Isovaleric acid and digestive disorders
SCFAs are known to affect digestive health and may even act as potential biomarkers for bowel disease. Evidence is less robust for the BCFA subset. A case-control study compared the amount of SCFAs in feces in individuals with and without irritable bowel syndrome (IBS). Although there were statistically significant differences in fecal SCFA levels between the two groups overall, and particularly for butyric acid, isovaleric acid on its own did not appear to be a robust diagnostic tool (Farup et al. 2016).
However, one animal study showed that isovaleric acid activates protein kinase A (PKA) signaling in the colon, resulting in the relaxation of smooth colon muscle cells. This indicates that BCFAs do play some role in colonic health and motility (Blakeney et al. 2019).
Isovaleric acid and neurology
The gut-brain axis is of growing interest in neurology. Concentration of BCFAs in the gut have been linked to depression and anorexia nervosa (Szczesniak 2016, Mack 2016). Microbiota are thought to influence depression through inflammation, the hypothalamic-pituitary-adrenal (HPA) axis, and neurotransmitters (Foster et al. 2013).
One study showed a significant and direct correlation between isovaleric acid and depression, and between isovaleric acid and cortisol levels. While it is possible that lifestyle factors arising from depression and stress could disrupt the gut microbiome, the study found that another volatile fatty acid, isobutyric acid, did not show the same correlation with depression and cortisol as isovaleric acid.

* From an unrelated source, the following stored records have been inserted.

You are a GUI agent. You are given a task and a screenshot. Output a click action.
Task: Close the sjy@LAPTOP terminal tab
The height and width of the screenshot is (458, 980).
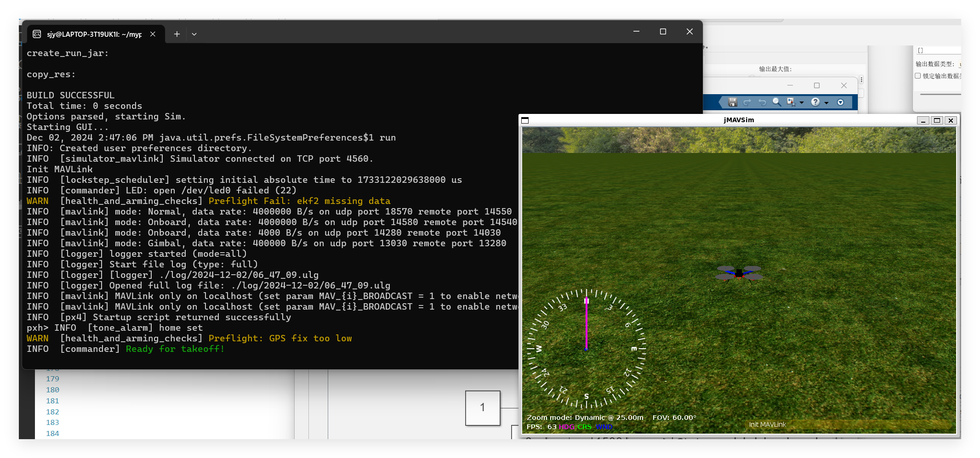tap(153, 34)
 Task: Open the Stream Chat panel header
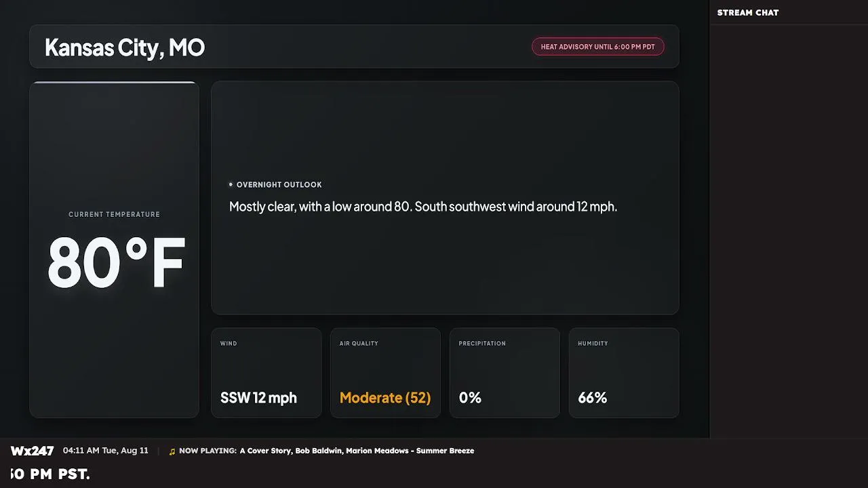[x=748, y=12]
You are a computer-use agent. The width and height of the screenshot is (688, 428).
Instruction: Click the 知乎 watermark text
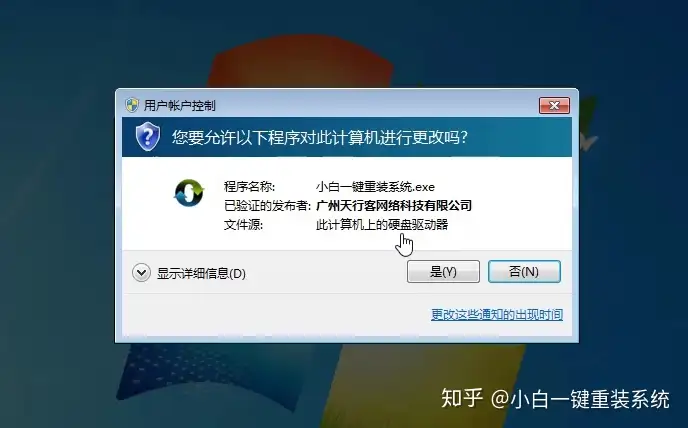tap(462, 399)
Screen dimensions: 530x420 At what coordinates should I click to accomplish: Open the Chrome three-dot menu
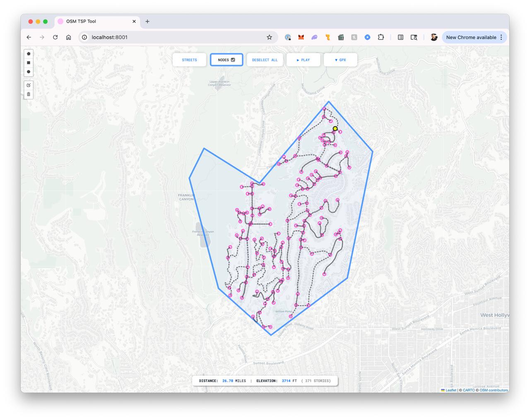(501, 37)
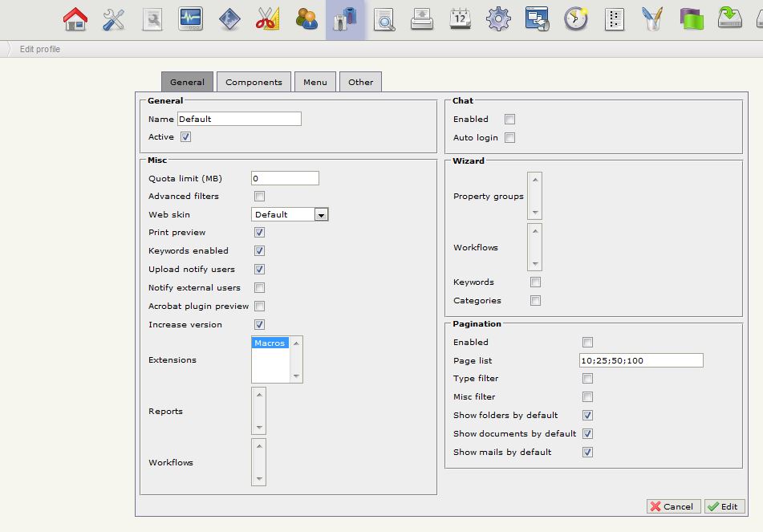Open the gear settings icon in toolbar
This screenshot has height=532, width=763.
tap(498, 19)
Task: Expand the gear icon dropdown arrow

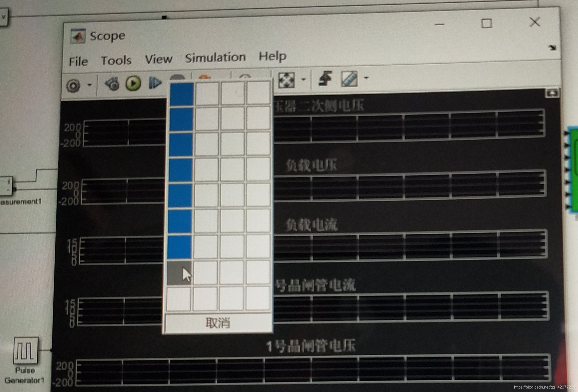Action: coord(90,85)
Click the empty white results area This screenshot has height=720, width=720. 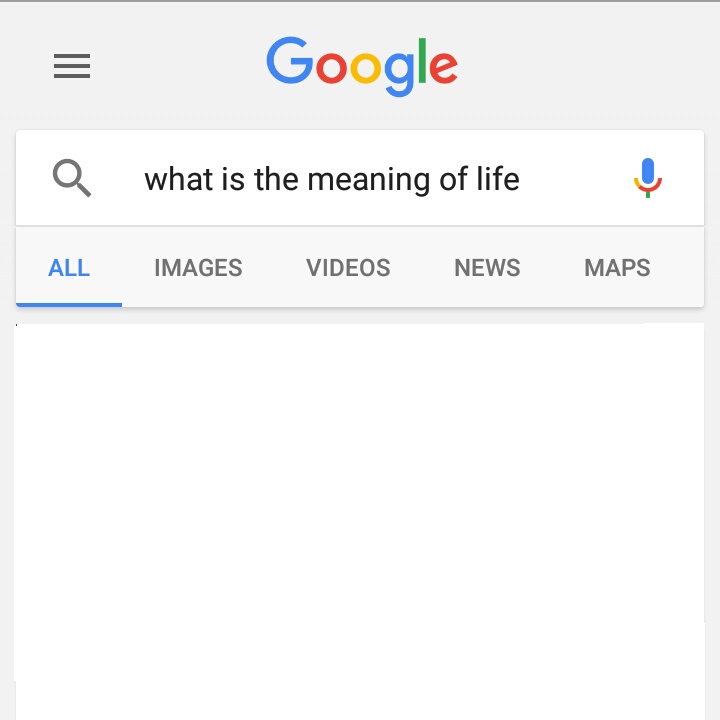360,521
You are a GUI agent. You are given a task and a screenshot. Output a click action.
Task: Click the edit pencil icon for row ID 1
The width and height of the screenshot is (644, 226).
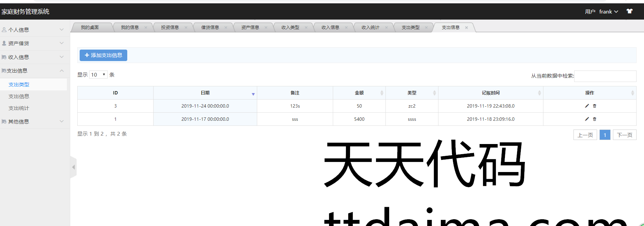587,119
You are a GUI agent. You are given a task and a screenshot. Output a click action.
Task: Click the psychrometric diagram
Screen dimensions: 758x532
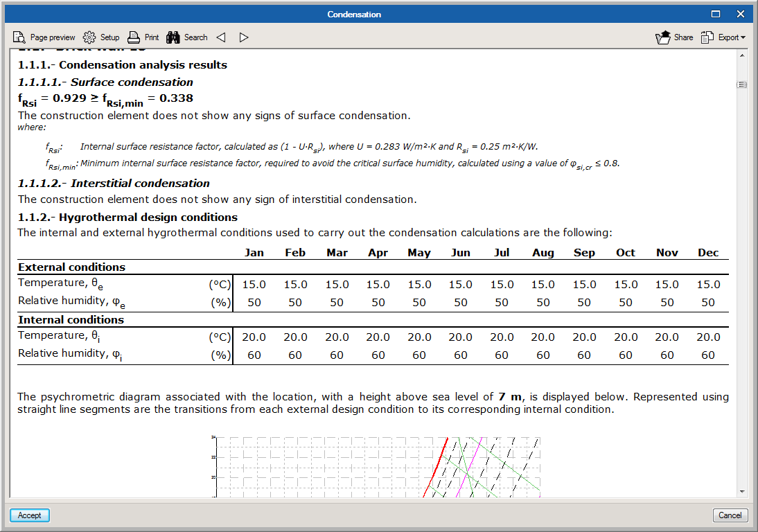(375, 466)
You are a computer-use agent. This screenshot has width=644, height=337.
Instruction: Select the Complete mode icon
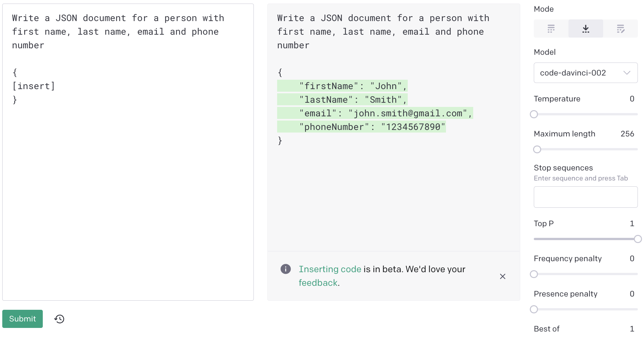pos(551,29)
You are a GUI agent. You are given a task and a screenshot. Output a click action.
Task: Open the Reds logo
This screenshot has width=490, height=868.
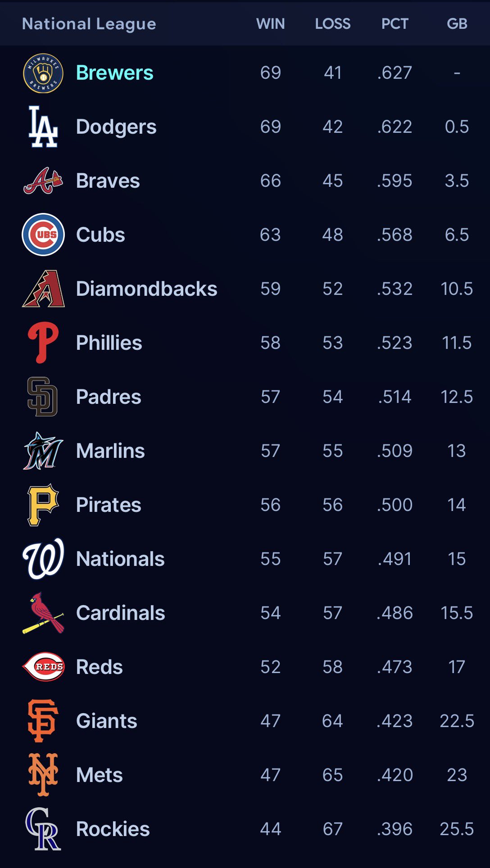pyautogui.click(x=43, y=667)
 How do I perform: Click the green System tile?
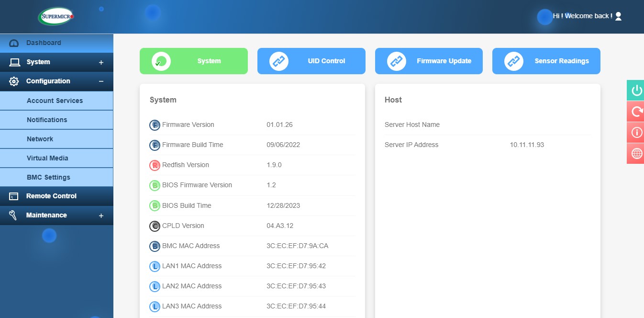click(194, 61)
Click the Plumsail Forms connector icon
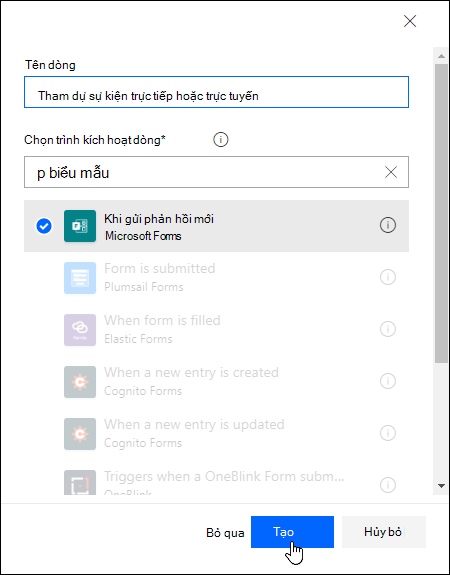This screenshot has width=450, height=575. click(x=80, y=278)
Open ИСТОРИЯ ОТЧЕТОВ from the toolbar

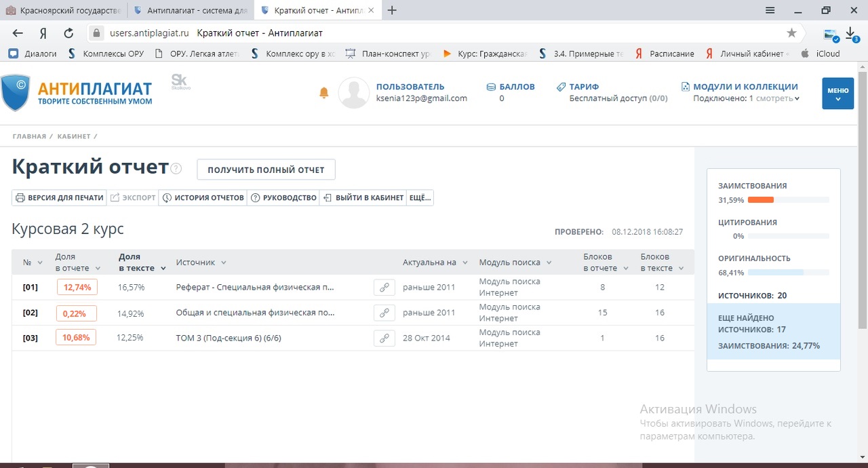(x=202, y=198)
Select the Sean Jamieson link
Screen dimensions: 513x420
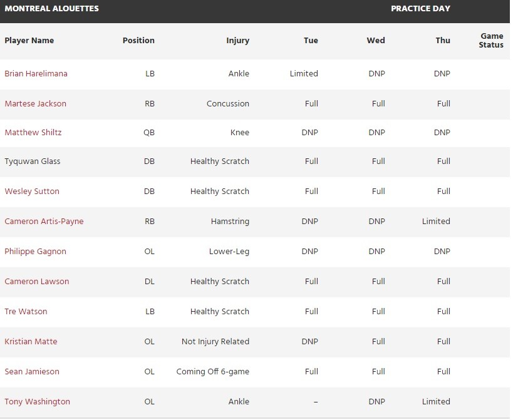(x=32, y=372)
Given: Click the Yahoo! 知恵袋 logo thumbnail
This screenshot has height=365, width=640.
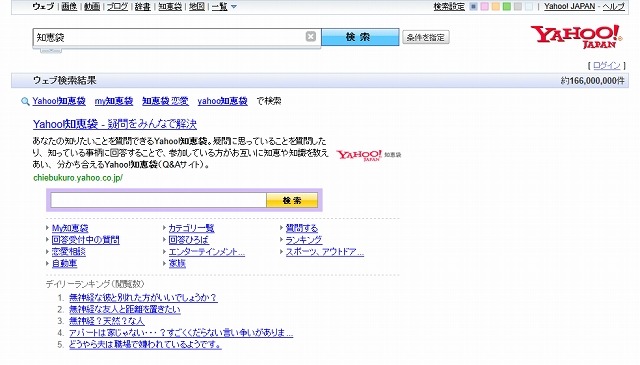Looking at the screenshot, I should [x=369, y=155].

This appears to confirm the influence of isovaleric acid and rule out significant lifestyle effects. The fact that creatine can be used to block isovaleric acid also suggests that isovaleric acid interferes with neurotransmission in the brain. Further studies might look at how dietary leucine affects this process (Szczesniak et al. 2016).
Too much isovaleric acid in the blood is a sign of isovaleric acidemia, a rare, inherited metabolic disorder that can cause acidosis, vomiting, lethargy and a strong body odor, which usually presents soon after birth or in early childhood (Vockley et al. 2006). It is caused by a deficiency in the mitochondrial enzyme isovaleryl-CoA dehydrogenase (IVD), which helps break down isovaleric acid.
Without enough IVD, isovaleric acid builds up in the blood, preventing leucine metabolism. This is usually detected using mass spectometry. It can be treated with a low-protein diet, and carnitine and glycine supplements.